Our analysis centers on middleware’s potential to transform two common social media experiences that are often the focus of controversy, user dissatisfaction, and political debates: curation, which involves selecting and organizing information to shape what content is emphasized or deemphasized in a digital environment, and moderation, which addresses harmful content and compliance with platform policy. By providing users with greater control over these experiences, middleware promotes a more user-centric, democratic online sphere. It enables users to choose from competing providers and algorithms, offering a flexible architecture as an alternative to both centrally controlled, opaque platforms and an unmoderated, uncurated internet. Middleware has the potential to provide greater choice around the content individual users see, and to address over-moderation concerns. By decentralizing control and enhancing user autonomy, middleware may also help to reduce the potential for abuse of power by platforms, fostering a more just and equitable digital ecosystem.

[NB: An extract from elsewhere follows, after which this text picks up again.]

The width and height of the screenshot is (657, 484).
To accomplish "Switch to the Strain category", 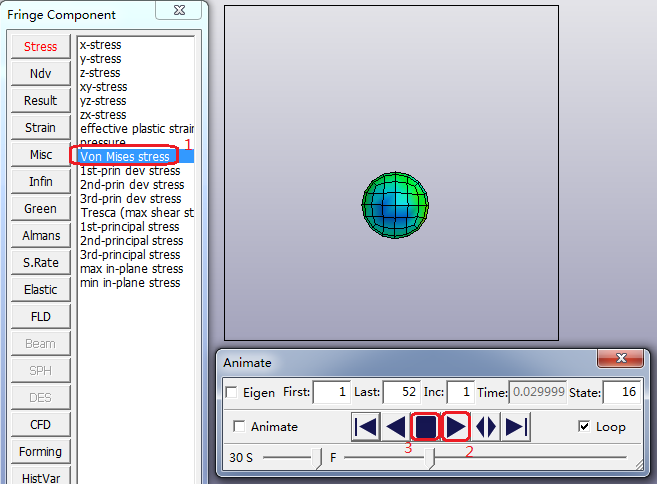I will (40, 128).
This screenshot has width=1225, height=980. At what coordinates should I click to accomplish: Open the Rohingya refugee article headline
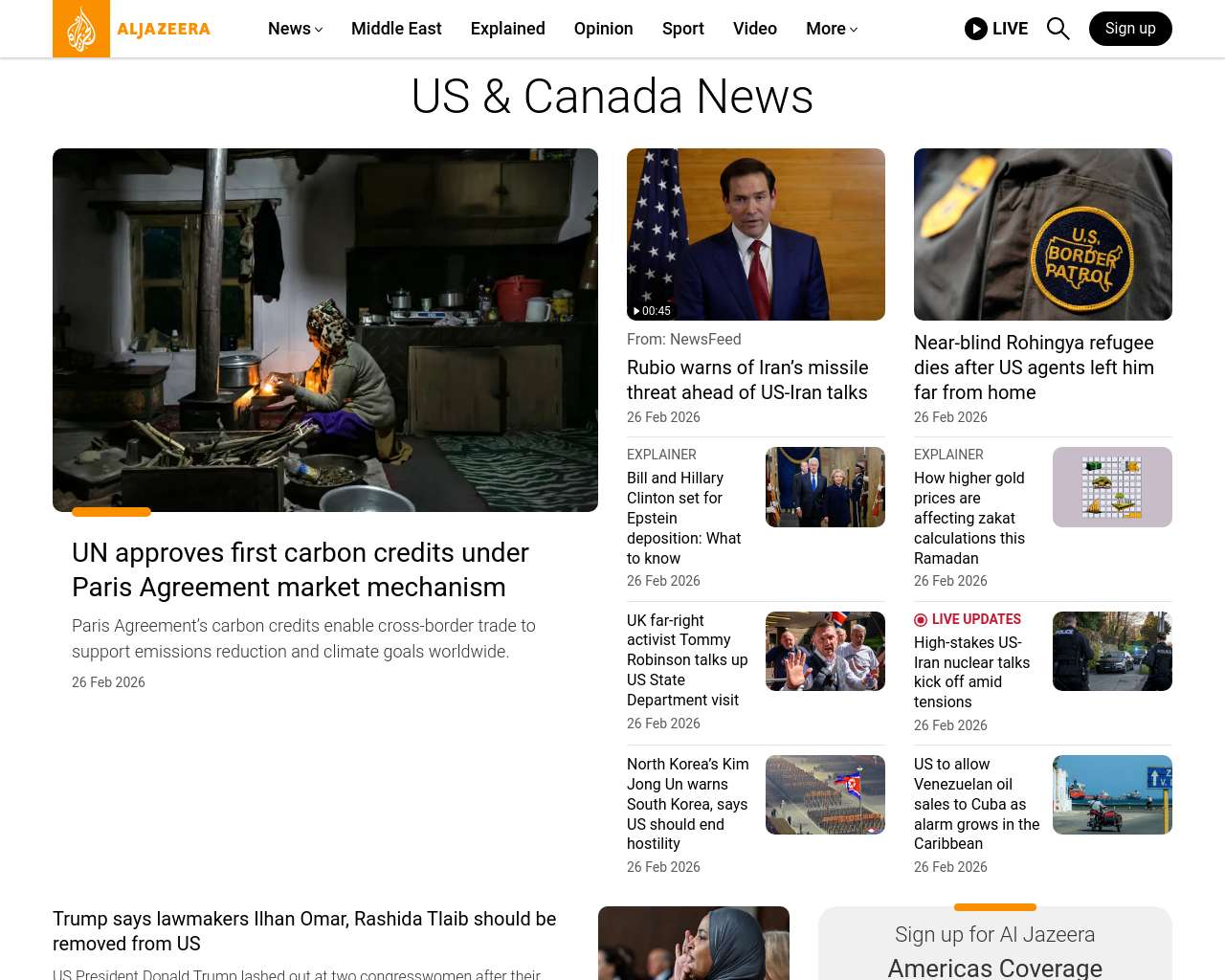tap(1034, 368)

The success of open middleware presently hinges on the adoption and cooperation of established major platforms. For middleware to thrive in the present largely centralized environment, platforms must permit third-party services to operate and enable users to choose between them. However, the growing rise of federated platforms, such as Mastodon and Bluesky, and the increasing participation of major platforms in the fediverse (e.g., Meta's Threads), creates new opportunities for the development and adoption of middleware as an integral part of the user experience. These emerging ecosystems prioritize user choice and both horizontal and vertical interoperation, allowing for community-driven moderation tools and enhanced user control of the social media experience.

In light of this shift in technology and adoption, the Foundation for American Innovation and the Stanford Cyber Policy Center convened a gathering of experts in April 2024 to explore the implications of advancing middleware adoption. The group included technologists, entrepreneurs, policymakers, activists, civil society leaders, academics, and independent researchers. Over a day of deliberations, participants examined middleware’s potential as a transformative force to reshape the digital public sphere, enhance user agency, and address persistent challenges in content curation and moderation. They also considered the trade-offs of middleware and the negative externalities it might create, as well as the technological, regulatory, and market barriers that could either support or hinder its implementation.

This report synthesizes those discussions and outlines key considerations for the future of middleware:

  • Transformative Potential: Middleware’s role in decentralizing power, enhancing user agency through flexible architectures, and facilitating community-centered, democratic online ecosystems.
  • Risks and Trade-Offs: The potential for middleware to exacerbate polarization, facilitate harassment or persistent harmful content, entrench echo chambers, fragment norms, or undermine privacy.
  • Technical Feasibility: The challenges of developing scalable, secure, and interoperable middleware systems that can integrate with diverse platform architectures while protecting user privacy.
  • Economic and Market Dynamics: The opportunity to avoid replicating misaligned incentives from centralized social media platforms, and instead to create sustainable middleware business models.
  • Public Policy and Regulatory Frameworks: The importance of governance mechanisms or standards to ensure privacy, accountability, and alignment with societal values while fostering innovation.

We hope that this contribution serves as a thoughtful assessment of middleware’s promise and its complexities, and offers a roadmap for policymakers, technologists, and stakeholders to navigate this emerging landscape.